Die berühmten 100 Tage, die man einer neuen Regierung geben soll, gehen am Donnerstag zu Ende. Doch eigentlich macht diese Schonfrist ohnehin nur Sinn, wenn die Handelnden um Zeit bitten, sich Dinge anschauen zu können, bevor sie diese verändern. Wer aber wie CDU, CSU und SPD noch vor Amtsantritt das Land mit weiteren 850 Milliarden Euro überschuldet, kann schlecht sagen: Gebt uns ein wenig Zeit, um zu sagen, ob das eine gute Idee war.

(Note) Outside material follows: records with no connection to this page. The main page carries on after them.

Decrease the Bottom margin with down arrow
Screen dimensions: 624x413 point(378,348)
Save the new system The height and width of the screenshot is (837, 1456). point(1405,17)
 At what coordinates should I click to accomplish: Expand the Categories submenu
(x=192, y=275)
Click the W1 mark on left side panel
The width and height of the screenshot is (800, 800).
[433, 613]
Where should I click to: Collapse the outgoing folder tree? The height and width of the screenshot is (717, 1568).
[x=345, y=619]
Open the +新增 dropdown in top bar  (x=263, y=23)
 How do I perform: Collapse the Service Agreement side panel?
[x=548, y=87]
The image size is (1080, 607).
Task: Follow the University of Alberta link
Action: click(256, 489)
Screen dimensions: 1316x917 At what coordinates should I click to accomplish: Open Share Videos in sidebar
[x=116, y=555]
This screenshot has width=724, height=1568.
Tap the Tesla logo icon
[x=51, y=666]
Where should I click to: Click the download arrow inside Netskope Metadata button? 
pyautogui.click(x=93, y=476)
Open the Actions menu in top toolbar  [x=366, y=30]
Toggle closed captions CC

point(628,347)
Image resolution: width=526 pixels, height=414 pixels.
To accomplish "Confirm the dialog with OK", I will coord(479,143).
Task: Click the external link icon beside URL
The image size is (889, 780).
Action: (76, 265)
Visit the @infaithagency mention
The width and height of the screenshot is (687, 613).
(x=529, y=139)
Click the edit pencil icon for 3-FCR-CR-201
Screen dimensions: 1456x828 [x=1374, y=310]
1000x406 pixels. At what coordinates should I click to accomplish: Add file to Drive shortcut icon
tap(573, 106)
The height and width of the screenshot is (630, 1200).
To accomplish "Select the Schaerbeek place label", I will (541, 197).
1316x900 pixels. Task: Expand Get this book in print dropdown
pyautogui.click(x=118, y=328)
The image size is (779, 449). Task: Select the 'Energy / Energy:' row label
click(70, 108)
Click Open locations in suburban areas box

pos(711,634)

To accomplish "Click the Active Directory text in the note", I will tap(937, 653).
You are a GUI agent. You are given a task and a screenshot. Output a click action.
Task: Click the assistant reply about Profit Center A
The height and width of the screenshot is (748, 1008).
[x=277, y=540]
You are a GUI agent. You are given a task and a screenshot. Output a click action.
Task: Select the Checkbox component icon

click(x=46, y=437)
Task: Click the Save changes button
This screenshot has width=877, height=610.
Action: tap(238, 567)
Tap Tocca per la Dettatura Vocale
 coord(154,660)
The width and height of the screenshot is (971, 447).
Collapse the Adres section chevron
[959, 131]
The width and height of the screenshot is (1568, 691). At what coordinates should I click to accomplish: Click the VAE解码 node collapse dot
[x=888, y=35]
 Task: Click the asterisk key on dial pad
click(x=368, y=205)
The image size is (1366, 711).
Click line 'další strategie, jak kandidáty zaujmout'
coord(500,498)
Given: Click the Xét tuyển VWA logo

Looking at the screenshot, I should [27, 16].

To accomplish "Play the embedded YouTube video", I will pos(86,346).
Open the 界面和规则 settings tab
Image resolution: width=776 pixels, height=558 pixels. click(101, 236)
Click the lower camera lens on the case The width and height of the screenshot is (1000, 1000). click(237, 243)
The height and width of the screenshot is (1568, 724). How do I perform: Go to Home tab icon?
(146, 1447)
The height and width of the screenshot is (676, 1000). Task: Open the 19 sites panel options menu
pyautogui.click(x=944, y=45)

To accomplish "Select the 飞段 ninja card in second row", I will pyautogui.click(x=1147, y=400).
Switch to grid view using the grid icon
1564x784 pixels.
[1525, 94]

Zwei herbe Niederlagen hat diese Regierung schon in ihren ersten 100 Tagen kassiert. Zum einen die gescheiterte Wahl von Friedrich Merz (CDU) zum Kanzler im ersten Wahlgang. Nun die verpatzte Richterinnenwahl. Das Drama ist zum einen mit dem „freiwilligen“ Rückzug von Frauke Brosius-Gersdorf noch nicht beendet – und es zeigt zum anderen, dass die Koalitionspartner sich in schwierigen Fragen nicht einigen können: „Vielleicht fragen sich einige von euch, wie belastbar diese Koalition überhaupt noch ist.“

Das nicht. Die Entscheider waren am Morgen danach eher bemüht, den Motorschaden Brosius-Gersdorf runter zu spielen. Sie wollen an der Koalition festhalten. Aus Mangel an Alternativen. Oder richtiger: wegen der Alternative, der Alternative für Deutschland (AfD). Merz hat vor Amtsantritt nicht zu Unrecht festgestellt, dass diese Regierung funktionieren müsse, wenn die größte deutsche Oppositionspartei nicht noch weiter wachsen solle. Ein so frühes Scheitern würde die AfD stärker machen und dem Bündnis Sahra Wagenknecht eine Chance geben, die knappe Niederlage vom Februar wettzumachen.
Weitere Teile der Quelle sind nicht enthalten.